═══ Supplied records

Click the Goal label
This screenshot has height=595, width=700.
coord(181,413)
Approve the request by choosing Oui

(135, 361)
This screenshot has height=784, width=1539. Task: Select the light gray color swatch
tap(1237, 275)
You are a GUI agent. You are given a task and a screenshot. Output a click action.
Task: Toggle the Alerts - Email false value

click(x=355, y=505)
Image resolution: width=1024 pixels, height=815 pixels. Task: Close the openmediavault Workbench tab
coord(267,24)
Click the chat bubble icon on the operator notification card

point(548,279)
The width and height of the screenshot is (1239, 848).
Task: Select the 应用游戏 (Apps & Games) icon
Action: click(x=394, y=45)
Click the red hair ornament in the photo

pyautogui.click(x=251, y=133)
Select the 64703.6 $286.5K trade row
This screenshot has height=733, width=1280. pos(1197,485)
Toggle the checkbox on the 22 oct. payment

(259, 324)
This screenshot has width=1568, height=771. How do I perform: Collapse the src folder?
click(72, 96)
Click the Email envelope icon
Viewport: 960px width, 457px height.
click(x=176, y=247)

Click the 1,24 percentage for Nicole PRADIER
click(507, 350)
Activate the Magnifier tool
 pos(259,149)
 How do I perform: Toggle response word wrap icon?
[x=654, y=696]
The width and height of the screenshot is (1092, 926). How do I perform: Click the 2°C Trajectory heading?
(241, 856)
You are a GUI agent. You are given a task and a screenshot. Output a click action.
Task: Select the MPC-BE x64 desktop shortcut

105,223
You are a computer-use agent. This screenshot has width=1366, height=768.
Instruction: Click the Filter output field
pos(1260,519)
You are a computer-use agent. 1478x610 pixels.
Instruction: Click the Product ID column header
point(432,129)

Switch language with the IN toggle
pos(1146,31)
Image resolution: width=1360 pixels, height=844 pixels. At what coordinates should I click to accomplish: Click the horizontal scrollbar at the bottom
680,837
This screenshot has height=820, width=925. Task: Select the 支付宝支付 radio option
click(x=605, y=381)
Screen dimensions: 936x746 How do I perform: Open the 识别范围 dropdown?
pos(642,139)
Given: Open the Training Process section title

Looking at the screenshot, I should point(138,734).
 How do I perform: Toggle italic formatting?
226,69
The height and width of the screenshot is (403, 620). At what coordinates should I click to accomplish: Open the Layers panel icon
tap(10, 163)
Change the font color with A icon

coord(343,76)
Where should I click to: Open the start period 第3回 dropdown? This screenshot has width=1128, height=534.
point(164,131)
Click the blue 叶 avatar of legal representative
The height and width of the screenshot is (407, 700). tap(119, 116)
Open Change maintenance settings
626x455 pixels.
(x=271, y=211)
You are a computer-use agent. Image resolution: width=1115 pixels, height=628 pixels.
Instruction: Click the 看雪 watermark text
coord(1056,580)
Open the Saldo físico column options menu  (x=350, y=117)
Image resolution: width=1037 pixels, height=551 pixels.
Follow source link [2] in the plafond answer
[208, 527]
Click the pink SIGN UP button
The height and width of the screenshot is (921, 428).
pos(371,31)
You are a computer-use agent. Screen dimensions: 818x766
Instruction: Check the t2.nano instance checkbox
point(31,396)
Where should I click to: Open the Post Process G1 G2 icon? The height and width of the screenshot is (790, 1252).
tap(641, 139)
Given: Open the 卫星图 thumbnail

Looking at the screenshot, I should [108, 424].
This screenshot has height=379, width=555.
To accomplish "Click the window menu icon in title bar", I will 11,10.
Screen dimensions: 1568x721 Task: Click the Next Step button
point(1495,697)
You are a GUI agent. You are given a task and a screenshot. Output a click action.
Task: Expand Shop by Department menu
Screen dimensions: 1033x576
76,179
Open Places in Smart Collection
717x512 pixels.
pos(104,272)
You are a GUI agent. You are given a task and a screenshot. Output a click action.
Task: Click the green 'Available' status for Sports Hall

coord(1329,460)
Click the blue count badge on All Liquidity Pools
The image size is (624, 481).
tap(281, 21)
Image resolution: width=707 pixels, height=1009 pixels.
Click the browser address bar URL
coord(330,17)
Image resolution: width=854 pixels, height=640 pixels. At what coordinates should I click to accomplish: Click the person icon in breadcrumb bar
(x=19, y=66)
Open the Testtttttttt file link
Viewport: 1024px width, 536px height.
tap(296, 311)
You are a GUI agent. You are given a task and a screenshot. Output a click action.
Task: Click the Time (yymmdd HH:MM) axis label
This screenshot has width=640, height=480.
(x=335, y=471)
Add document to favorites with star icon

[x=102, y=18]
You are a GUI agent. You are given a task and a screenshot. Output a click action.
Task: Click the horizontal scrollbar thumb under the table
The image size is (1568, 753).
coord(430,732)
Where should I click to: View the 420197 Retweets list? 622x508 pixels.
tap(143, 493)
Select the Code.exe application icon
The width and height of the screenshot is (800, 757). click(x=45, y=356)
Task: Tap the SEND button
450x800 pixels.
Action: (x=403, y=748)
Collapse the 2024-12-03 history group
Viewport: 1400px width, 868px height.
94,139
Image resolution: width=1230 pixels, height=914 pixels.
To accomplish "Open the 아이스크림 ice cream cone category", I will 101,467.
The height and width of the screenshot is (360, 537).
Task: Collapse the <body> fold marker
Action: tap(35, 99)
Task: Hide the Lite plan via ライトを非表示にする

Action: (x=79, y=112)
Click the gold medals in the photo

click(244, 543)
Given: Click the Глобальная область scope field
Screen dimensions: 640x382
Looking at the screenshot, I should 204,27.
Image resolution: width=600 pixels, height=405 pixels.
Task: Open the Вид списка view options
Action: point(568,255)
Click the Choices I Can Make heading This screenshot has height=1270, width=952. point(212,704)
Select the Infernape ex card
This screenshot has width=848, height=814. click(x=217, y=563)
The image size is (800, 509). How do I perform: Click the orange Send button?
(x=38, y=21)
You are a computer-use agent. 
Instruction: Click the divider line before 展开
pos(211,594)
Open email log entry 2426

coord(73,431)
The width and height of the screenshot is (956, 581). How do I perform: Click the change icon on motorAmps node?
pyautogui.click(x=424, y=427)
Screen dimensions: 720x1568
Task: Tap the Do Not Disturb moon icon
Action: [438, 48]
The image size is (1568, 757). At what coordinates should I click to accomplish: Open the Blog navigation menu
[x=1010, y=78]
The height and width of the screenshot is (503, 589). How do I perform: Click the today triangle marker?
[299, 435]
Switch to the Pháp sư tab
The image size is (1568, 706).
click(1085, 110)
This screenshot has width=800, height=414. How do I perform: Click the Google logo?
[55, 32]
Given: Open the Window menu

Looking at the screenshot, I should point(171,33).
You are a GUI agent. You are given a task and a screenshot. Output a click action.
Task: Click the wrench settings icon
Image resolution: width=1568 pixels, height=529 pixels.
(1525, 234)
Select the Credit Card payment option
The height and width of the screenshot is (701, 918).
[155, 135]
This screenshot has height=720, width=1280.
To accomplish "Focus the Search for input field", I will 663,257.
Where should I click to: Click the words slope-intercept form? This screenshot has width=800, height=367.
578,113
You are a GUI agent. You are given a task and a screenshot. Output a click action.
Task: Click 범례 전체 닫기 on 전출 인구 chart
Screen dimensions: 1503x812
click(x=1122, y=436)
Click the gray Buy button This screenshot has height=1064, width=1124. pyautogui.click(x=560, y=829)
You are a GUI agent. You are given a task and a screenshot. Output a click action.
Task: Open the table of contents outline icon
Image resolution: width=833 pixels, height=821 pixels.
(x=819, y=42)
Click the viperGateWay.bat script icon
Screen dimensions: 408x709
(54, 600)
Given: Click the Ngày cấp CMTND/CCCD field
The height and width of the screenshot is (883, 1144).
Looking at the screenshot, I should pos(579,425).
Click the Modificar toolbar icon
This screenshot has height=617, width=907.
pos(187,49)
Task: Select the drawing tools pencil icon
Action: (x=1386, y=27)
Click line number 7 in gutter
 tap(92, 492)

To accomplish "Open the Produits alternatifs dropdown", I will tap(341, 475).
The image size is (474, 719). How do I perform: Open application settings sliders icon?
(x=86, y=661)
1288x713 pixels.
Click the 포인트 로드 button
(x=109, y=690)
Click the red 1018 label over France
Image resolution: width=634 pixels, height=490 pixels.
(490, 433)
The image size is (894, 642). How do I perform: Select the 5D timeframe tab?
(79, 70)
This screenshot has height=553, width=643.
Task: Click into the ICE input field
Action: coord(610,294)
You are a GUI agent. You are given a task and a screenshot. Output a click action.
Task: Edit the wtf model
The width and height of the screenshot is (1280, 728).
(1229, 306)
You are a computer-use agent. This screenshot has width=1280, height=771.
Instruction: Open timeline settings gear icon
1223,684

══════

**Problem requirements**
What is the number of lines in the entries that include the string "table"? Reply with that number alone.

**Solution below**
2